Nel 2017 erano 1.470 i gestori che garantivano in tutta Italia 53.557 posti, pari al 77% del totale dei gestori e al 32% del totale dei posti:

  • 473 fino a 20 ospiti (il 25%),
  • 611 fino a 50 ospiti (il 32%),
  • 386 fino a 100 ospiti (il 20%).

Ma a partire dalla fine del 2018, con il primo Decreto Sicurezza, il sistema SPRAR si è trasformato in SPIROIMI e le porte di accesso alle strutture sono diventate sempre più strette.

SIPROIMI è l’acronimo di Sistema di protezione per titolari di protezione internazionale e per i minori stranieri non accompagnati, accesso possibile per le due categorie. Esclusi tutti i beneficiari di protezione umanitaria e le nuove forme di protezione che l’hanno sostituita.

Tra le possibili modifiche, si fa strada l’idea di un ritorno a un sistema più vicino a quello SPRAR per ripristinare un rete di accoglienza territoriale che in molti casi ha dato buoni frutti e che è stata dismessa dai Decreti sicurezza.

Decreti Sicurezza e possibili modifiche: ripristino dell’anagrafe per i richiedenti asilo

Nella lista degli elementi da rivedere non possono mancare le regole introdotte dal primo Decreto Salvini sull’iscrizione all’anagrafe dei richiedenti asilo: a sottolinearne la necessità sono le decine di sentenze, riportate dall’Associazione per gli Studi Giuridici sull’Immigrazione in una lista aggiornata al 1° febbraio 2020, che riconoscono questo diritto.

L’iscrizione anagrafica è un passpartout per una serie di servizi sociali, come sussidi, agevolazioni, edilizia pubblica. Per poterla effettuare i cittadini stranieri devono dimostrare di poter soggiornare regolarmente in Italia. Con le novità introdotte alla fine del 2019 dal Decreto Sicurezza, il permesso di soggiorno per richiesta d’asilo non è più valido per iscriversi, anche se costituisce un documento di riconoscimento.

In questo caso la linea delle modifiche possibili è unica: si va verso un ripristino delle regole originarie che permettono ai richiedenti asilo di iscriversi all’anagrafe.

Decreti Sicurezza e possibili modifiche: cambia ancora la cittadinanza

Un ultimo tema su cui cui esiste possibilità concreta di intervento è l’acquisizione della cittadinanza. Anche in questo caso, però, si tratterà di ammorbidire gli effetti del Decreto Salvini e non di procedere verso l’attesissima riforma della cittadinanza.
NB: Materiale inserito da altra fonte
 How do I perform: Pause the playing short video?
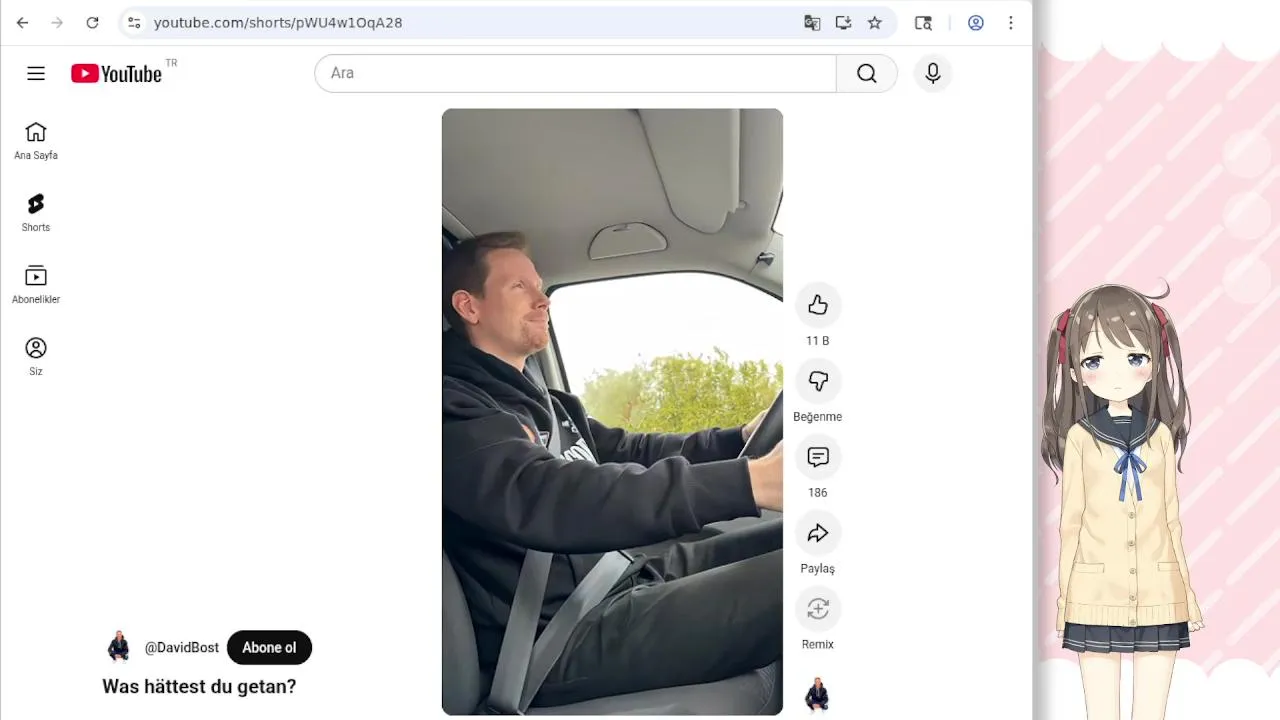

Anche lo scorso ottobre il parlamento ha riaperto la discussione su una legge che permetta di diventare italiani sulla base dello ius soli o ius culturae: se ne parla da 17 anni, ma le ultime modifiche sulla legge numero 91 del 1992 sono andate in tutt’altro verso.

Il testo di legge è stato modificato come segue:

  • all’articolo 8, è stato abrogato il comma 2 che prevedeva che il rigetto della richiesta poteva essere emesso solo entro due anni dalla presentazione della domanda di cittadinanza;
  • un’adeguata conoscenza della lingua italiana, non inferiore al livello B1 del Quadro comune europeo di riferimento per la conoscenza delle lingue (QCER), diventa necessaria per richiedere la cittadinanza.
  • il costo per le richieste di cittadinanza aumenta da 200 a 250 euro.
    il termine di definizione dei procedimenti viene raddoppiato: passa da 24 a 48 mesi, 4 anni;
  • la cittadinanza viene revocata in caso di condanna definitiva per reati di terrorismo ed eversione.

Oggi non c’è spazio per novità sostanziali o per tracciare elementi di una riforma della cittadinanza, ma l’ipotesi più plausibile è che le modifiche ai Decreti Sicurezza riportino i tempi d’attesa ai due anni previsti inizialmente.

Il quadro che emerge dal possibile pacchetto di novità, su cui la maggioranza di governo dovrà trovare un accordo, non anticipa un cambiamento radicale, ma lascia intendere una soluzione mediata tra passato, presente e futuro delle leggi sull’immigrazione e sull’accoglienza.